=== Records for this task ===

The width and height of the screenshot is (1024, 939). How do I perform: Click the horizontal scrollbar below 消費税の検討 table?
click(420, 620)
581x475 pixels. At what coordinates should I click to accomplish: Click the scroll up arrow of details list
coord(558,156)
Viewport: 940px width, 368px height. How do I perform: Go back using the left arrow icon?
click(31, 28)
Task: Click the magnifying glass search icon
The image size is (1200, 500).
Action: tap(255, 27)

===

▸ **Problem requirements**: From the listing above, reproduce all the lines exactly.

▸ **Response to this task**:
The width and height of the screenshot is (1024, 939). How do I perform: Click the horizontal scrollbar below 消費税の検討 table?
click(420, 620)
581x475 pixels. At what coordinates should I click to accomplish: Click the scroll up arrow of details list
coord(558,156)
Viewport: 940px width, 368px height. How do I perform: Go back using the left arrow icon?
click(31, 28)
Task: Click the magnifying glass search icon
The image size is (1200, 500).
Action: tap(255, 27)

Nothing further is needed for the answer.